“Haverá dias bons e ruins, mas haverá Deus em todos eles.”
A fé cristã não nos promete um calendário sem tempestades, mas nos garante uma Presença que nunca se ausenta. A Escritura não esconde a realidade dos dias maus; ao contrário, nos prepara para eles. O salmista declara: “Ainda que eu ande pelo vale da sombra da morte, não temerei mal algum, porque Tu estás comigo” (Salmo 23:4). O vale é real. A sombra é densa. Mas a companhia de Deus é mais real ainda.
Em dias bons, corremos o risco de amar as bênçãos mais do que o Abençoador. Em dias ruins, somos tentados a achar que Ele nos abandonou. Porém, a verdade eterna é que Deus não varia conforme as estações da nossa vida. Como afirma Tiago 1:17, n’Ele “não há mudança nem sombra de variação”. O Deus que está no milagre é o mesmo que está no silêncio. O Deus que abre o mar é o mesmo que nos sustenta no deserto.
Livro de Lamentações nos lembra que, mesmo em meio às ruínas, “as misericórdias do Senhor são a causa de não sermos consumidos; renovam-se a cada manhã” (Lm 3:22-23). Isso significa que cada amanhecer, seja ele ensolarado ou nublado, carrega a fidelidade de Deus estampada sobre ele.
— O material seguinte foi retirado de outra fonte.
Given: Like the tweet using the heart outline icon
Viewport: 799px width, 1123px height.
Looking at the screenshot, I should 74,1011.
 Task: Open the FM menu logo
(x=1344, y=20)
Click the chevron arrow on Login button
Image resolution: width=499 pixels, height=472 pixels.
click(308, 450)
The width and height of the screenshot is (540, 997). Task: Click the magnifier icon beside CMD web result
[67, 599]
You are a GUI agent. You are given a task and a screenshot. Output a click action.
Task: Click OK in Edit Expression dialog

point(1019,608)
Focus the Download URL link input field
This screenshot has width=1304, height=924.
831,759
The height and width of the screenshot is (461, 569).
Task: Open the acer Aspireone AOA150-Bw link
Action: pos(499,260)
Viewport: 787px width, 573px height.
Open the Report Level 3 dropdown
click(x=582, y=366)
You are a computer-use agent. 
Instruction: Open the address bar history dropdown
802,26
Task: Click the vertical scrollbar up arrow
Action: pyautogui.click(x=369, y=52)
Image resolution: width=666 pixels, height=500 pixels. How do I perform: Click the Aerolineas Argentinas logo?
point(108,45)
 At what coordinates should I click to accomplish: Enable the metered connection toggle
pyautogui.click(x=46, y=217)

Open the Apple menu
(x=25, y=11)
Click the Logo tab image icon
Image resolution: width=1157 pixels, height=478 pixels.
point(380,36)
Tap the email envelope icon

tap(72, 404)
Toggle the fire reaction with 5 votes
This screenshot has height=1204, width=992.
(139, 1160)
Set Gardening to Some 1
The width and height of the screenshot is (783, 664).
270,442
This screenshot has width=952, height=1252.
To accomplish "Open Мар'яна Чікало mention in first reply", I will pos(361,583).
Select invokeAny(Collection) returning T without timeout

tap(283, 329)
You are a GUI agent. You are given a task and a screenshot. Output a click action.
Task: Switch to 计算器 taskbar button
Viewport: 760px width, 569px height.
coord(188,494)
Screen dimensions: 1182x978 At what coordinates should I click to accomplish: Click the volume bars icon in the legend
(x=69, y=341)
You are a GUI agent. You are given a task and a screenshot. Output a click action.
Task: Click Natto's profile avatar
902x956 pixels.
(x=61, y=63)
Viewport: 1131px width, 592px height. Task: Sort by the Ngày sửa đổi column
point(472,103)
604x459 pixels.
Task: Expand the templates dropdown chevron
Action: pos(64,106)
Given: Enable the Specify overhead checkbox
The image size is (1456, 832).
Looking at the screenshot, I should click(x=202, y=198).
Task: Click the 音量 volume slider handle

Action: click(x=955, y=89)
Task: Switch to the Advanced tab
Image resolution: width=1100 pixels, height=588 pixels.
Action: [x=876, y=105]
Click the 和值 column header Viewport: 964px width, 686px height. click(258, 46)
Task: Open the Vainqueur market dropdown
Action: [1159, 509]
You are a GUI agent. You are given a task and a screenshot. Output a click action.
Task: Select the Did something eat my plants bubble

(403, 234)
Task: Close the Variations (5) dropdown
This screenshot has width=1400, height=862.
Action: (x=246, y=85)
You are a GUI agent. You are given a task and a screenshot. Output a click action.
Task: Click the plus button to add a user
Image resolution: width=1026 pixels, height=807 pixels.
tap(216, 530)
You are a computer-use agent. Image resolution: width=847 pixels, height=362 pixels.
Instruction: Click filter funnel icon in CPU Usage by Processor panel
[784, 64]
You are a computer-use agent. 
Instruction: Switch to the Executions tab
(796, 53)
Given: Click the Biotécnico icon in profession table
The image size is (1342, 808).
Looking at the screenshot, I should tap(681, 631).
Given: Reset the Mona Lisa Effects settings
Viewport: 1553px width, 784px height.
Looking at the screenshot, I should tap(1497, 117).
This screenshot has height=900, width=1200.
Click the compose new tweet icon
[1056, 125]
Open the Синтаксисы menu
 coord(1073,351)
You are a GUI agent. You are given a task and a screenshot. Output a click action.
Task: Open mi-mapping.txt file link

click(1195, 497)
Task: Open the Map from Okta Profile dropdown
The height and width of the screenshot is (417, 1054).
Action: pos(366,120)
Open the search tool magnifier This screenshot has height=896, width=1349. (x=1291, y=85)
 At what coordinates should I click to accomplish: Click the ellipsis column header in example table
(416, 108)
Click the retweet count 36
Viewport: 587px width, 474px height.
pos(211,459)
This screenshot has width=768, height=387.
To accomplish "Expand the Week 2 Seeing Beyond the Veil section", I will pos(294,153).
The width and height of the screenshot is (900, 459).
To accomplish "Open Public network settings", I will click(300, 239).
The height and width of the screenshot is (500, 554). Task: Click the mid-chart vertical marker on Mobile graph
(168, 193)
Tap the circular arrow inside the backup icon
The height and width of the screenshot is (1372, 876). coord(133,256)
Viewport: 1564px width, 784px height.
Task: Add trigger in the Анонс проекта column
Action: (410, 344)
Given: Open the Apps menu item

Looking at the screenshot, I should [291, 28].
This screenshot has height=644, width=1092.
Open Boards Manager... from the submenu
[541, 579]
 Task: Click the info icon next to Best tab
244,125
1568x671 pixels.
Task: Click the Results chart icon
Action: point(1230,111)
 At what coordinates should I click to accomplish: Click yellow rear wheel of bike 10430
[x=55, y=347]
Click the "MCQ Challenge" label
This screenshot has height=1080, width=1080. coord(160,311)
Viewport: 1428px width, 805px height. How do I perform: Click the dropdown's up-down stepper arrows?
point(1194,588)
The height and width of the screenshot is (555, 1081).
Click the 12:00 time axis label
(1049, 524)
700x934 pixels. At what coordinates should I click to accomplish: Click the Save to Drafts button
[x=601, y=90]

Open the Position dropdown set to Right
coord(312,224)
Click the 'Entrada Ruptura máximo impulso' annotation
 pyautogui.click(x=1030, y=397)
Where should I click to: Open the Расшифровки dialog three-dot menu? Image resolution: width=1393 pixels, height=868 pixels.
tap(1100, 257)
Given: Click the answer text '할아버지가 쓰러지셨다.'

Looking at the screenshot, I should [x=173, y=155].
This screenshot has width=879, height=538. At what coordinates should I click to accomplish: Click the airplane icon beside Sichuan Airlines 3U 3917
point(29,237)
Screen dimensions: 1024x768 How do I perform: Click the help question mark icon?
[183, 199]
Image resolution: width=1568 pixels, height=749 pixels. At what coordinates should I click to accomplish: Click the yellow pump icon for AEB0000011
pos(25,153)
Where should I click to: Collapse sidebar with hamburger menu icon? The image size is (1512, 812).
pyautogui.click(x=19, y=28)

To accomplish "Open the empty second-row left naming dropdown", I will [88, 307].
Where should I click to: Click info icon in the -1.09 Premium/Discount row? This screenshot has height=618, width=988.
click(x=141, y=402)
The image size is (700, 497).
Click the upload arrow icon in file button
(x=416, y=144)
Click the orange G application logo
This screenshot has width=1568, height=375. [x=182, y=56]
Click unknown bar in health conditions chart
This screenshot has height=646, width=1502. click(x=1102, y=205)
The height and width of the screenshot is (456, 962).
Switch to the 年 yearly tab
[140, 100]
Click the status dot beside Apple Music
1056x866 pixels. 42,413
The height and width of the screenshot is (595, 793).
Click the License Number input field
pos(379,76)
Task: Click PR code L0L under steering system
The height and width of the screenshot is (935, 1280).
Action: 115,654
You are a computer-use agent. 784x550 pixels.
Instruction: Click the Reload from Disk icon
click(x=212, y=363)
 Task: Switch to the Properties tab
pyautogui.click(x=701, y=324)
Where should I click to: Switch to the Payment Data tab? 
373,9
E quando olhamos para a cruz, entendemos definitivamente que Deus está presente tanto na dor quanto na glória. Em Evangelho de Mateus 28:20, Jesus promete: “Eis que estou convosco todos os dias, até a consumação dos séculos.” Não são apenas os dias de vitória. São todos os dias.
Haverá dias de riso e dias de lágrimas. Dias de portas abertas e dias de espera. Dias em que você sentirá Deus tão perto quanto o próprio respirar — e dias em que precisará confiar mesmo sem sentir nada. Mas em todos eles, absolutamente todos, Deus estará lá.
Porque a nossa esperança não está na estabilidade dos dias, mas na imutabilidade de Deus.